TASK DETAILS - Nothing but the lines from the one containing "Image resolution: width=1325" to the final line of the entries should appear, copied exactly and without pictures.

┄┄┄┄┄┄

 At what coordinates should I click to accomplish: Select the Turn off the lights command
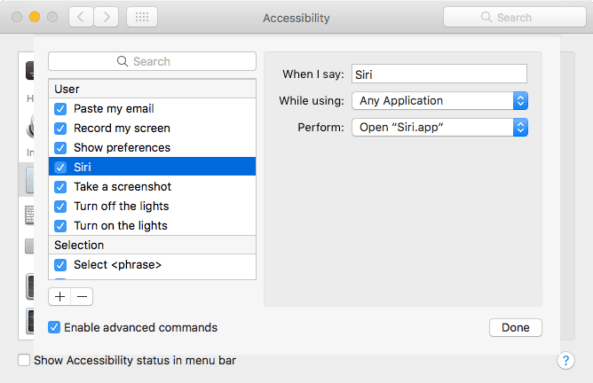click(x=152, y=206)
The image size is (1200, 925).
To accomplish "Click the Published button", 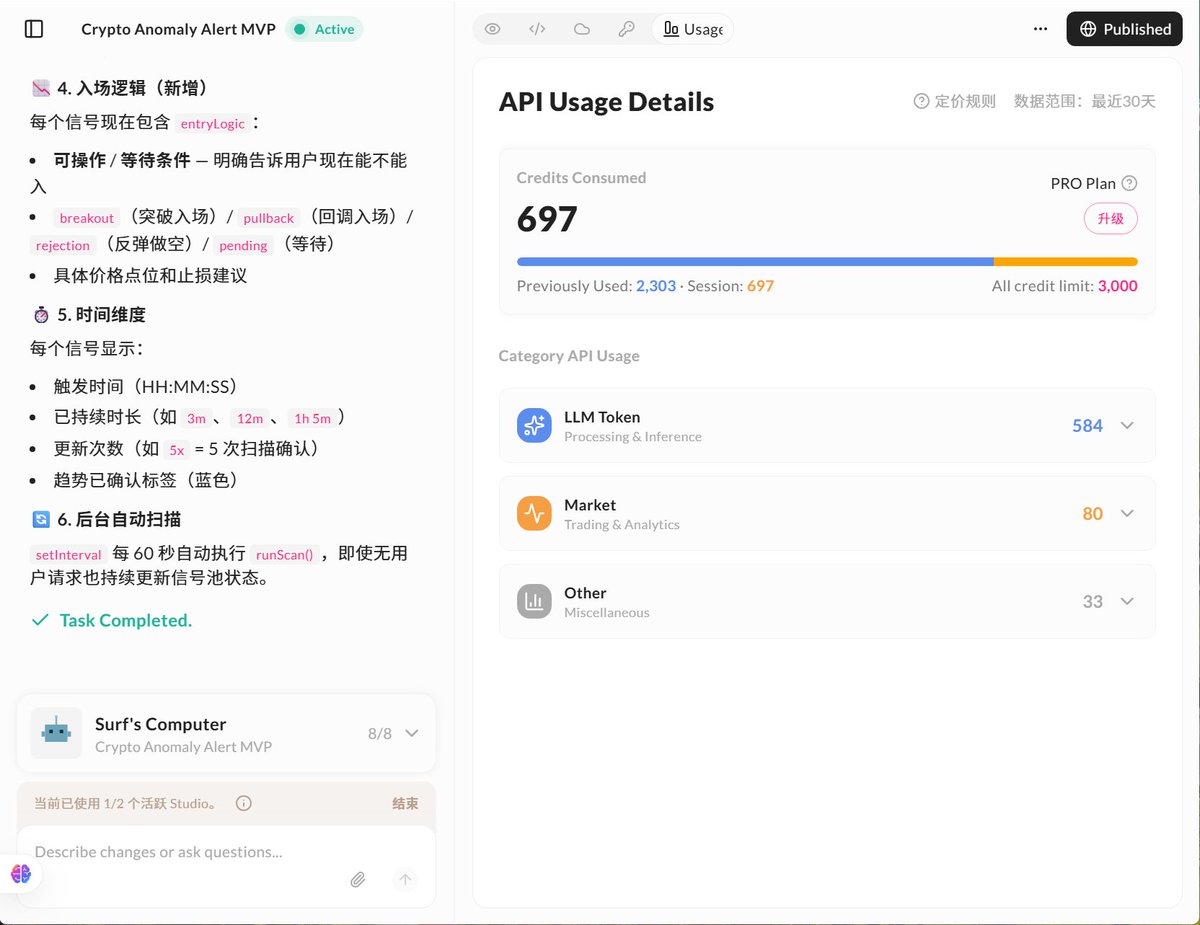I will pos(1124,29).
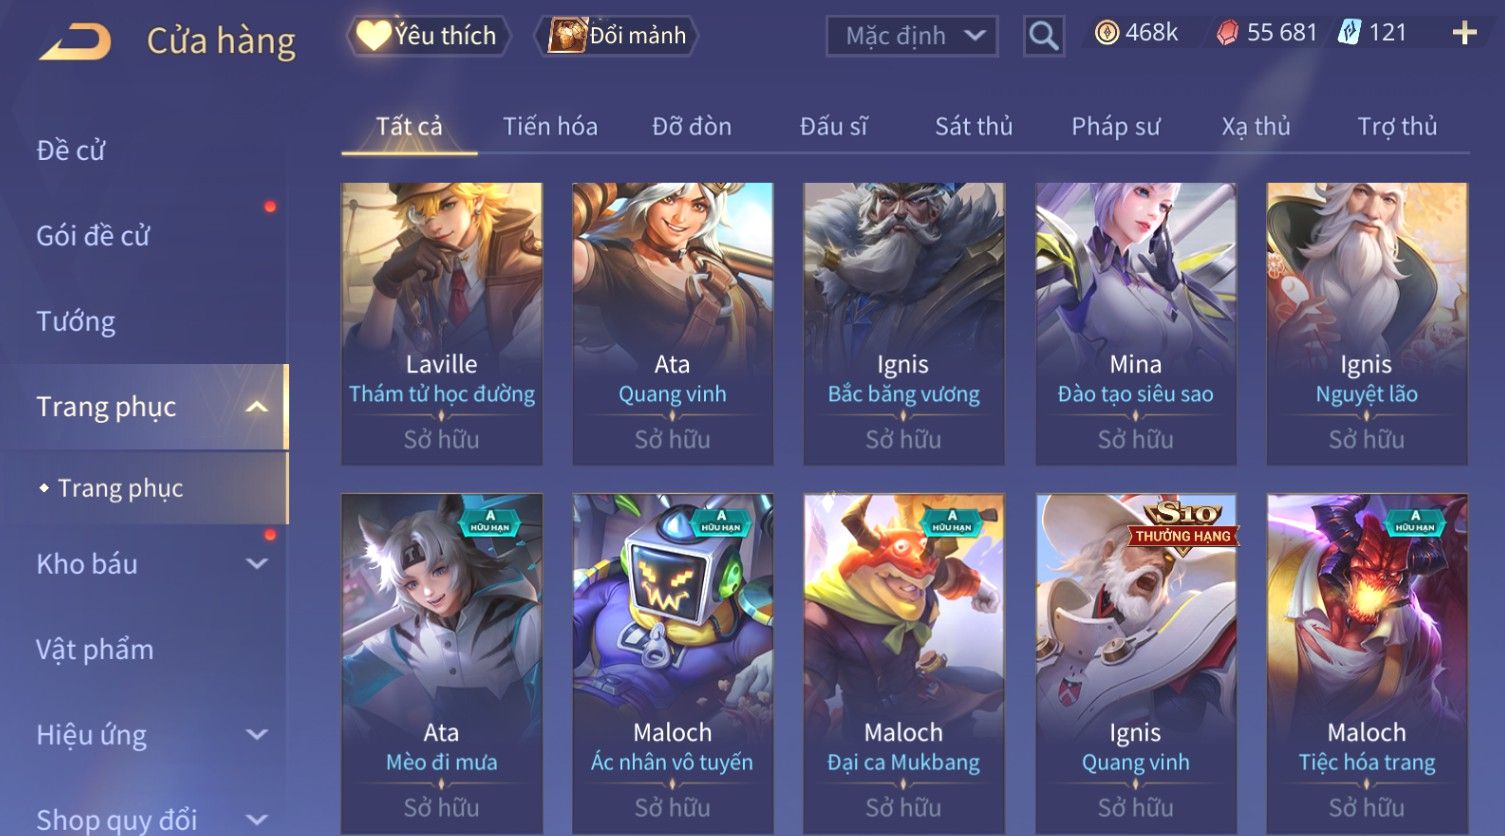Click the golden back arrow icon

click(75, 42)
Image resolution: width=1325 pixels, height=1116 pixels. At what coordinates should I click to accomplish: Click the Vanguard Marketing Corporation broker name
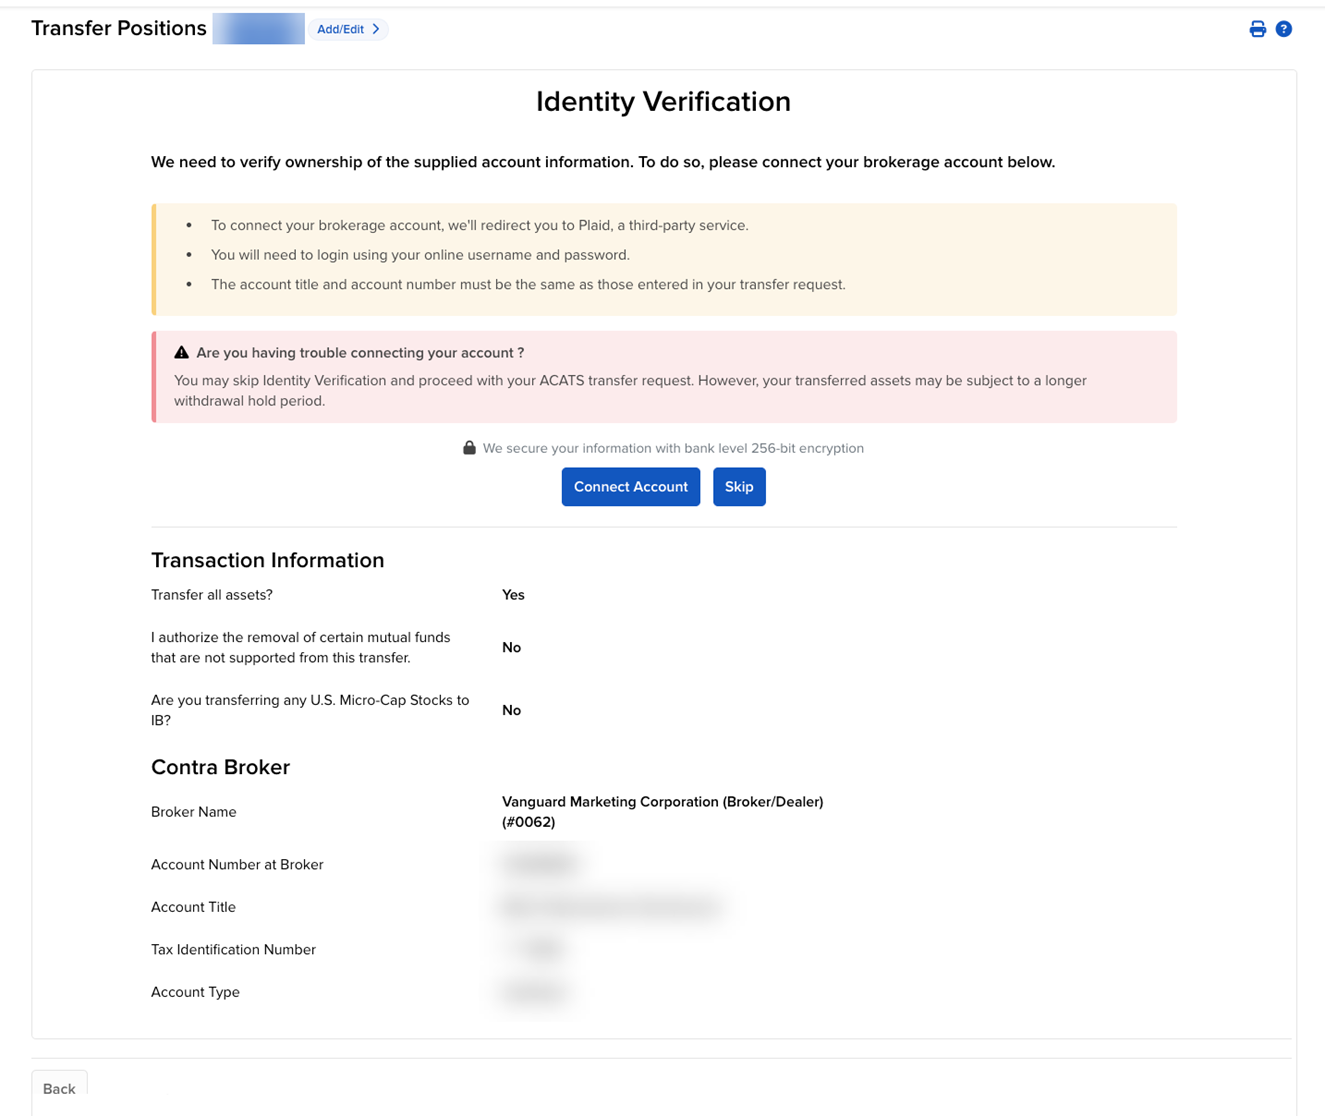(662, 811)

┄┄┄┄┄┄

WRITTEN SOLUTION -
Image resolution: width=1325 pixels, height=1116 pixels. At what coordinates should I click to accomplish: Click the Vanguard Marketing Corporation broker name
(662, 811)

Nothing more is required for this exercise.